Task to carry out:
Each line of the records that includes "Create" should be found and copied.

Data supplied:
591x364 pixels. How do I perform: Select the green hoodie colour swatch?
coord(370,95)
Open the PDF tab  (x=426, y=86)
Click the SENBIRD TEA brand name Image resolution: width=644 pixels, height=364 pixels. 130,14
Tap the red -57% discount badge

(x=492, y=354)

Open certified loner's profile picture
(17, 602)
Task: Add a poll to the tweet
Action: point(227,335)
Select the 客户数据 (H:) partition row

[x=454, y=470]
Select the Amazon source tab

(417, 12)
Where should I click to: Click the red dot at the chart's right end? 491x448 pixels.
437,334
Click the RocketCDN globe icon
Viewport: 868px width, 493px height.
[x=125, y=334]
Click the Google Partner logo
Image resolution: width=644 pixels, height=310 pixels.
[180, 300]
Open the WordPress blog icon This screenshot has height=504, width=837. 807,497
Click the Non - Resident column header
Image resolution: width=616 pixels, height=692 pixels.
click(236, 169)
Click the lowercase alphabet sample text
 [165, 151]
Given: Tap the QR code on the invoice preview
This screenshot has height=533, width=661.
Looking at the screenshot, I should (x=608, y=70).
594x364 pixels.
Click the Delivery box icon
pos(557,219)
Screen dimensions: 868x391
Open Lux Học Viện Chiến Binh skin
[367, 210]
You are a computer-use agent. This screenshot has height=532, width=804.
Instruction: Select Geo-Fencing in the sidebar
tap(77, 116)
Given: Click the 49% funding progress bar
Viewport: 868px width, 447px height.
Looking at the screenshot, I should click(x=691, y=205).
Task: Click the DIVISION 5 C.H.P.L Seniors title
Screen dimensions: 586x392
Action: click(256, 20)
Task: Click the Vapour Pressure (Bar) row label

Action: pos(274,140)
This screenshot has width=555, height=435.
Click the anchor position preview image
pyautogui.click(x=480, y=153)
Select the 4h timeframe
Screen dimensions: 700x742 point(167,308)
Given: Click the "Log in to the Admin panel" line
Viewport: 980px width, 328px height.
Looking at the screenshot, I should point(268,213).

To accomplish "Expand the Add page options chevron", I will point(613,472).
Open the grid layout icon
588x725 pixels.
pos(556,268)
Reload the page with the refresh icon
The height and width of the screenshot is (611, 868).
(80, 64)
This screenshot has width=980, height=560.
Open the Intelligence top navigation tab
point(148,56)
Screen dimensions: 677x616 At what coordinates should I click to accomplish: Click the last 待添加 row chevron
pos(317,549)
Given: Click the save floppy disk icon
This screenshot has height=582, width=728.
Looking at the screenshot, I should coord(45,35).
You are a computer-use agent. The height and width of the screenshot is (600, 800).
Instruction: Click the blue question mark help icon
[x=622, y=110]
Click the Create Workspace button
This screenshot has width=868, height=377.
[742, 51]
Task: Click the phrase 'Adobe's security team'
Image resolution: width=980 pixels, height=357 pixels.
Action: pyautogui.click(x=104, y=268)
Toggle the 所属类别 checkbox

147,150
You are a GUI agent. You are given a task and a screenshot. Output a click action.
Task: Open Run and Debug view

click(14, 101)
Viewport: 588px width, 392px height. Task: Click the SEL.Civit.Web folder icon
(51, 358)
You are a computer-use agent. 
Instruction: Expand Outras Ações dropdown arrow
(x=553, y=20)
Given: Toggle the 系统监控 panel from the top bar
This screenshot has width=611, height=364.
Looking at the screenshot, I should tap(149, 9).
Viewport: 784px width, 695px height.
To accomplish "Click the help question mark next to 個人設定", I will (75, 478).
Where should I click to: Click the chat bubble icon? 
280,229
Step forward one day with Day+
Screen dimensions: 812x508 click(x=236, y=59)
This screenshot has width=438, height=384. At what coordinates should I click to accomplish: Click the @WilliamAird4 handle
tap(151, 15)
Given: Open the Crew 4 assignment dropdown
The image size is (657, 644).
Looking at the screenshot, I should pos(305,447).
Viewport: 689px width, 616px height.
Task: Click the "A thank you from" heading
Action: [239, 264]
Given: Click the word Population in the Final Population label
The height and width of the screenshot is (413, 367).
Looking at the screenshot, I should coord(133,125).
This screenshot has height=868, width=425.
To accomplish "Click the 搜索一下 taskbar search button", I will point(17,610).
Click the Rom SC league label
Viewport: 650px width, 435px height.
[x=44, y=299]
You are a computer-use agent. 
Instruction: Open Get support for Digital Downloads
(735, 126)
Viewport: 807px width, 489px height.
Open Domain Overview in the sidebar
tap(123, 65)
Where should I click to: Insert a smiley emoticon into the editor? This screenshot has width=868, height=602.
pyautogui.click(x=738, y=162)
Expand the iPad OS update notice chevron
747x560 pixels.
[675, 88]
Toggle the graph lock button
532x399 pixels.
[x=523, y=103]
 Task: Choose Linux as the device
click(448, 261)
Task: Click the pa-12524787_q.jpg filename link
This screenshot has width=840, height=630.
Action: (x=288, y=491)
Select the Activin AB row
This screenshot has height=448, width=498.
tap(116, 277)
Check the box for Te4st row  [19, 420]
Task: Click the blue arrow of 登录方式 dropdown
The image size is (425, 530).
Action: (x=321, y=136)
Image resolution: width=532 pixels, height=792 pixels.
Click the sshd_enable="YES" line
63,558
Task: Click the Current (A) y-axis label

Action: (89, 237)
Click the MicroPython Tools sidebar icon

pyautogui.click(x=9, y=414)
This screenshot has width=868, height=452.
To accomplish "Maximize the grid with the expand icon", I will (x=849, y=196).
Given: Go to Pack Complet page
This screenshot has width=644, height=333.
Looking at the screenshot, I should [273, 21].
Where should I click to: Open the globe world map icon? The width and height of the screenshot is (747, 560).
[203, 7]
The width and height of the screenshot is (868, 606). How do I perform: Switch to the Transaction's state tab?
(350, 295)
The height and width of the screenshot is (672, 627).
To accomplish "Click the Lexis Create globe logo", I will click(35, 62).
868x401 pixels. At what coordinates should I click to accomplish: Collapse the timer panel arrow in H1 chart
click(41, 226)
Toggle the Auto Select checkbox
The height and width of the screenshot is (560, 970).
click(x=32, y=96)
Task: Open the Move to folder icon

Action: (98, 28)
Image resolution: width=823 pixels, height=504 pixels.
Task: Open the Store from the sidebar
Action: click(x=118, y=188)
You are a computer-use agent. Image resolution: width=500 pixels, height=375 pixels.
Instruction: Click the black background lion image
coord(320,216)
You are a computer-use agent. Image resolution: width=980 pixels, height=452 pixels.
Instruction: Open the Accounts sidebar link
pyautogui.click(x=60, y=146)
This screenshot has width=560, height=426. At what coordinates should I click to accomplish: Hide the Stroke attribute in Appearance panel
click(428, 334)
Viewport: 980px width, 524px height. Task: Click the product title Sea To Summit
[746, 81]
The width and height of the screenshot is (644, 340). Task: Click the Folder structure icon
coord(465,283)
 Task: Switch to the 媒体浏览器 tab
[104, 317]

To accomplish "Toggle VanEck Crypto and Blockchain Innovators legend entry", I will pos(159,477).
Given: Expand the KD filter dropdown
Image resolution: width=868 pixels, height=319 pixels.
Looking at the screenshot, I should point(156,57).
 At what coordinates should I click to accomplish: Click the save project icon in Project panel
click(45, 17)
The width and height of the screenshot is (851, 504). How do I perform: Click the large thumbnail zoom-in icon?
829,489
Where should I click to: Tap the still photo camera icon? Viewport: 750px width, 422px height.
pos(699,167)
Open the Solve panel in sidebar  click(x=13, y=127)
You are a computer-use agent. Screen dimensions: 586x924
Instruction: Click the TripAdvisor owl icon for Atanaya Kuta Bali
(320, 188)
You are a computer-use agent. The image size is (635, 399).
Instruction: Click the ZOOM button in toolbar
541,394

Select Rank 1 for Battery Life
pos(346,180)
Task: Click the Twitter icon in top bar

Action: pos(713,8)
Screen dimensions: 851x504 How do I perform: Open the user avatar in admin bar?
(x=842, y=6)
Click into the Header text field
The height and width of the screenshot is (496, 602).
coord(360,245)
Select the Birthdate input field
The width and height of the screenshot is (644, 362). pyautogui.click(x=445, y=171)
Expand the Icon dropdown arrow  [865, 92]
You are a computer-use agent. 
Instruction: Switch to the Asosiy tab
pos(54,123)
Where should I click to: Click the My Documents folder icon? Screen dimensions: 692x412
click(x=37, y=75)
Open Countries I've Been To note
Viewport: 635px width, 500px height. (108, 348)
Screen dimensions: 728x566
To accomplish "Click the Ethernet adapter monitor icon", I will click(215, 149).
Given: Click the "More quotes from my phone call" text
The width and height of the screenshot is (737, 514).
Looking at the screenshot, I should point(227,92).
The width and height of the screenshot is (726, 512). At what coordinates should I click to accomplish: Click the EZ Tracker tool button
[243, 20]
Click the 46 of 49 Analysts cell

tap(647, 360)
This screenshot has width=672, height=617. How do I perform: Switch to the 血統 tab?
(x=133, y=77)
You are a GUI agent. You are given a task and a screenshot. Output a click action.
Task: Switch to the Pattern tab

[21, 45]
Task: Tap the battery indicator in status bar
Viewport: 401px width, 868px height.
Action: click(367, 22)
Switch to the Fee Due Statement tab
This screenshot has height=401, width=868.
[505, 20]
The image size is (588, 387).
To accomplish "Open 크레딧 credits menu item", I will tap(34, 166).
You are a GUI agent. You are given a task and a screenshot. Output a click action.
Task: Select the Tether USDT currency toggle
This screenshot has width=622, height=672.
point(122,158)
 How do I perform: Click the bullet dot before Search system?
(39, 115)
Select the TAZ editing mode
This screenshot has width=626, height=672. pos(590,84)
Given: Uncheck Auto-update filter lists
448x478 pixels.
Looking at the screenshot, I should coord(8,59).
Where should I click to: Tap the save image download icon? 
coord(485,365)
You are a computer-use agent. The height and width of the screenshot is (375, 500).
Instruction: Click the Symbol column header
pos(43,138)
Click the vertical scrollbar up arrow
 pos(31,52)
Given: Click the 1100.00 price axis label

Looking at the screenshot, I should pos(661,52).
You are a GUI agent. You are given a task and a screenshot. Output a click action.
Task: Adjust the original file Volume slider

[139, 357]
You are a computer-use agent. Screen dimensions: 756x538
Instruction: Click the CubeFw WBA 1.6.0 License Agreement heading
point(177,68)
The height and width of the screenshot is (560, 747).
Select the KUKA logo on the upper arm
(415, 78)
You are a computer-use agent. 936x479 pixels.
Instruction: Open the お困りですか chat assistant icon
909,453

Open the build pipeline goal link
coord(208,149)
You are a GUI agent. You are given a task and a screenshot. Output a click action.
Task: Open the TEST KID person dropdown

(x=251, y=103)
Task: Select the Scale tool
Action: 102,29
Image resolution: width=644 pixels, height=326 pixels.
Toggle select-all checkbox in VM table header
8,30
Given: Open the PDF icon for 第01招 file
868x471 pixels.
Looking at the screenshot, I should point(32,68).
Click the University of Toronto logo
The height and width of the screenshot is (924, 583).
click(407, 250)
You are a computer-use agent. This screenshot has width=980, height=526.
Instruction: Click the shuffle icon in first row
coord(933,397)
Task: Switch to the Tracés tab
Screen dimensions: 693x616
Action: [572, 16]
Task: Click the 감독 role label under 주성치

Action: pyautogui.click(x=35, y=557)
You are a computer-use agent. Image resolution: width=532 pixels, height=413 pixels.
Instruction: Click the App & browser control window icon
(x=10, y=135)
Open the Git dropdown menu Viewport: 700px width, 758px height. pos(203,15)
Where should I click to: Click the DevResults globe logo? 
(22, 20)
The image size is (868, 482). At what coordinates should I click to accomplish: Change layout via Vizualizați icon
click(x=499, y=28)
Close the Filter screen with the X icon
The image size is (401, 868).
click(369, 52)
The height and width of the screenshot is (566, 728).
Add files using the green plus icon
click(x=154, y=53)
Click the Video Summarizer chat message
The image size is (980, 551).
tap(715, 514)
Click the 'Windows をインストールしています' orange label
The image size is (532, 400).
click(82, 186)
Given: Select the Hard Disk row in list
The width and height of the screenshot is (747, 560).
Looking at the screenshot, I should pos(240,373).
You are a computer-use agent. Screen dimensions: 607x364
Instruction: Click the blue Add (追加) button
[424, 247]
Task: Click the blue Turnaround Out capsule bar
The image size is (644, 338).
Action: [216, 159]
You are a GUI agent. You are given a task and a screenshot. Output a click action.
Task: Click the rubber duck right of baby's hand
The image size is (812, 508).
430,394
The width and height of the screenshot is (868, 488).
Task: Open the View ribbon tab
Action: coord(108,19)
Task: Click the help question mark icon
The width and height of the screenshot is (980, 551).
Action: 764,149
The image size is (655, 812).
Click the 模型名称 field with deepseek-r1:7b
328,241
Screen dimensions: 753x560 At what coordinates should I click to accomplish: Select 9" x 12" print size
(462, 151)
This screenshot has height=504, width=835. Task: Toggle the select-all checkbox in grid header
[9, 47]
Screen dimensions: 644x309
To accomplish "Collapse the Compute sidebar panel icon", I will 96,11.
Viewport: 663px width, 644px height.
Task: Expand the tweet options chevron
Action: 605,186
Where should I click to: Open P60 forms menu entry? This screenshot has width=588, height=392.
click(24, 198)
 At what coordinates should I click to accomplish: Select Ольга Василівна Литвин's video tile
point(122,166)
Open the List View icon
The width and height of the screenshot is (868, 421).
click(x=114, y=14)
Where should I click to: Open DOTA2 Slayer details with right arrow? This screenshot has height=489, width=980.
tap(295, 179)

Output of the task:
Click the Create Workspace button
To accomplish "Click the Lexis Create globe logo", I will click(35, 62).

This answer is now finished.